Monday, April 22, 2013

CougarNews.com | Opinion: The trouble with mainstream music

By Kyle Quiambao






It starts off with a confused look on my face. I shift back between stations on my car radio just to make sure that I did in fact change the station. This has happened countless times before. I change the radio station as it begins to play a song I am not particularly fond of, only to be greeted by the very same song.

 

This is what is wrong with music on the radio and in the mainstream media. There is simply just not enough variety. Year after year, the music industry is dominated by the same few artists who put out the same type of songs. Monotony is blasted through the airwaves as each song sounds like the one before it.

 

Of course, that’s not to say that all mainstream music is terrible. They are topping charts and constantly being played for a reason. However, it does make evident the trend of commercialization in mainstream media (a trend that the Grammy’s attempt to deny by giving awards to one independent artist a year, such as Arcade Fire or Bon Iver). Take, for example, the band Maroon 5. The jazzy, reggae sound of their 2002 release Songs About Jane has seemingly been dispensed in favor of the electronic sound of “Moves Like Jagger.” It appears that guitar melodies have been overshadowed by repetitive “beats” and “synth riffs.”

 

Lyrics and content also seem to have a pattern in mainstream music.
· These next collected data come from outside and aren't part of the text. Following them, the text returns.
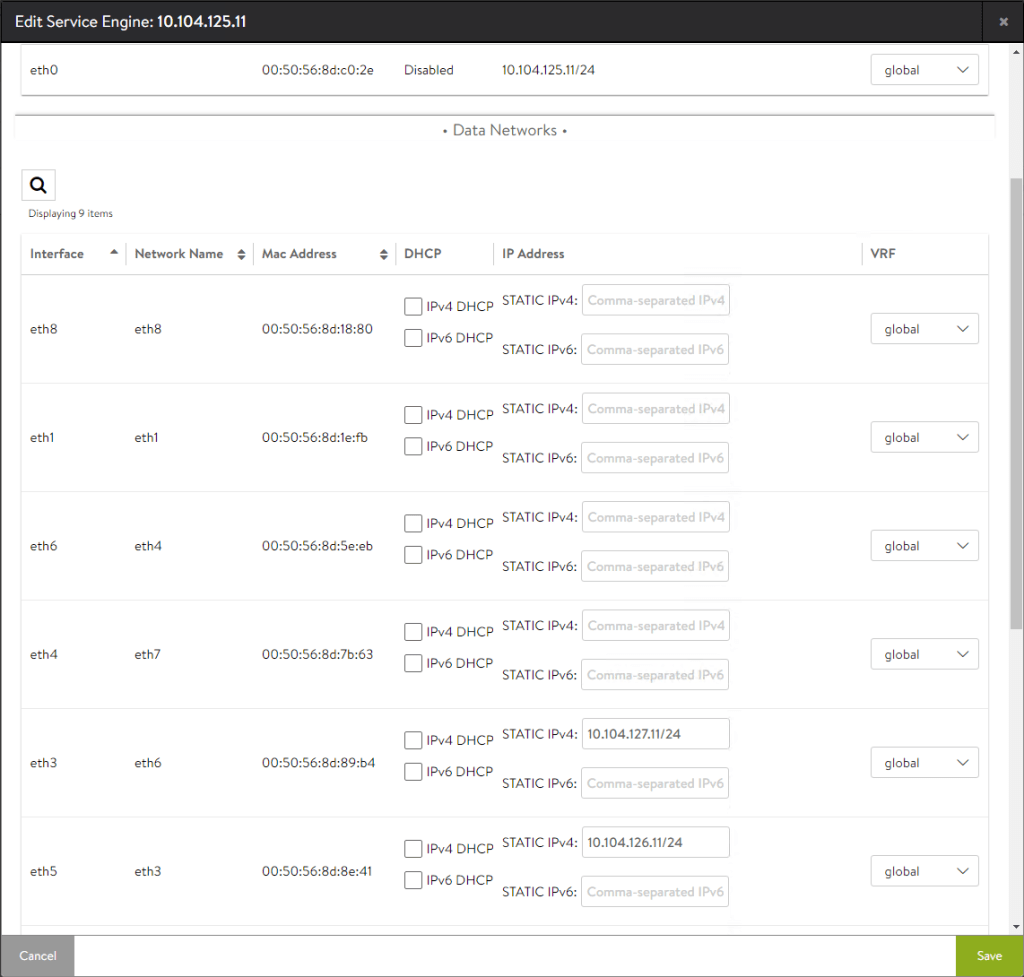Click the search magnifier icon
The height and width of the screenshot is (977, 1024).
38,185
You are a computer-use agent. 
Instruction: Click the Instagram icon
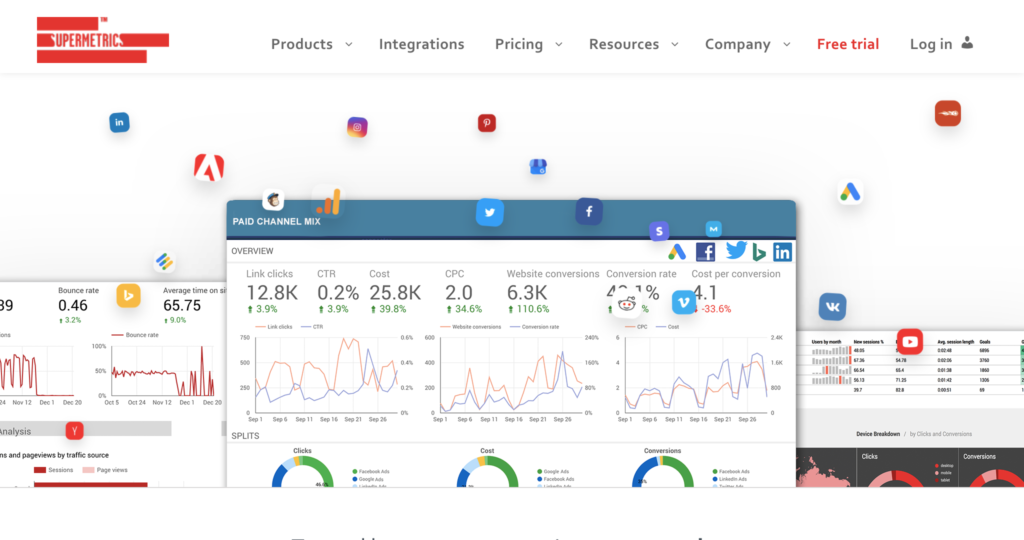coord(357,127)
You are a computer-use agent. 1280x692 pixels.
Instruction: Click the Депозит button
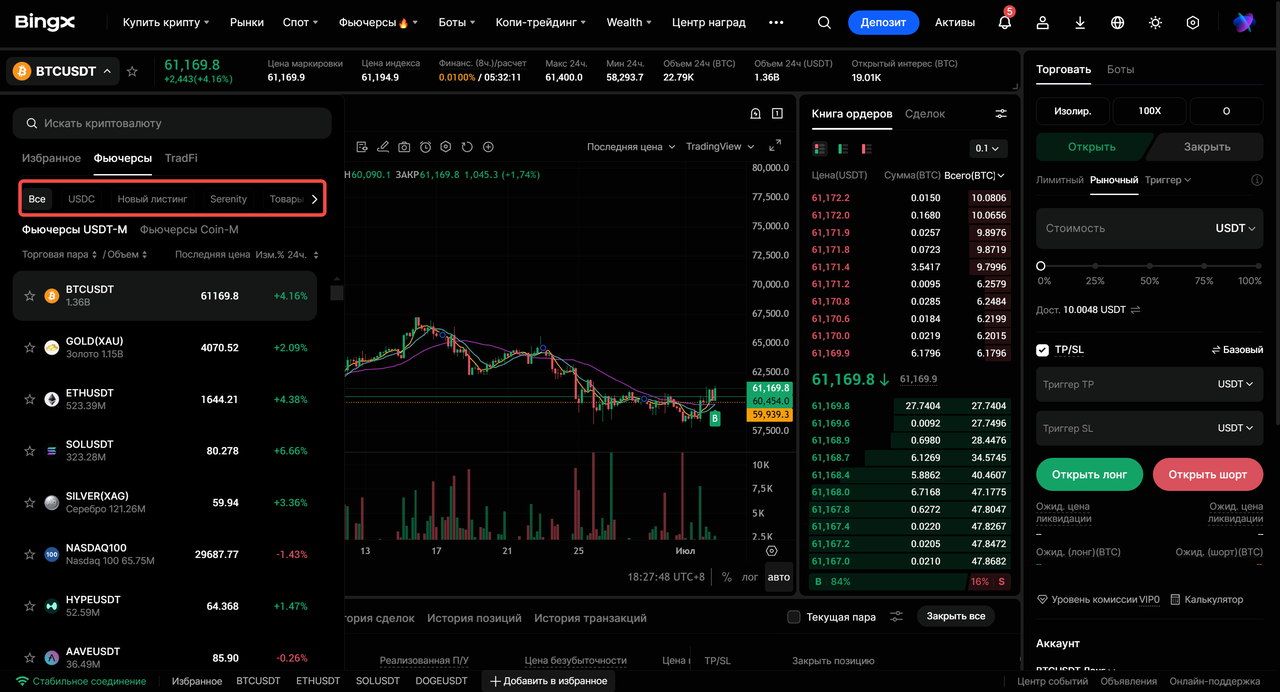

Songs have been riddled with things such as sexual innuendo, partying, and how amazing it is to be young. Songs have become so repetitive in sound, themes, and even specific words. How many songs in the past year have used the word “racks”? How many have used the word “swag?”

 

Despite this obvious repetition, the masses are still gravitating towards this music, listening to it, supporting it, and cementing its place on several stations of the radio. It is an endless cycle. They give it to us. We take it. We want it. And they give us more.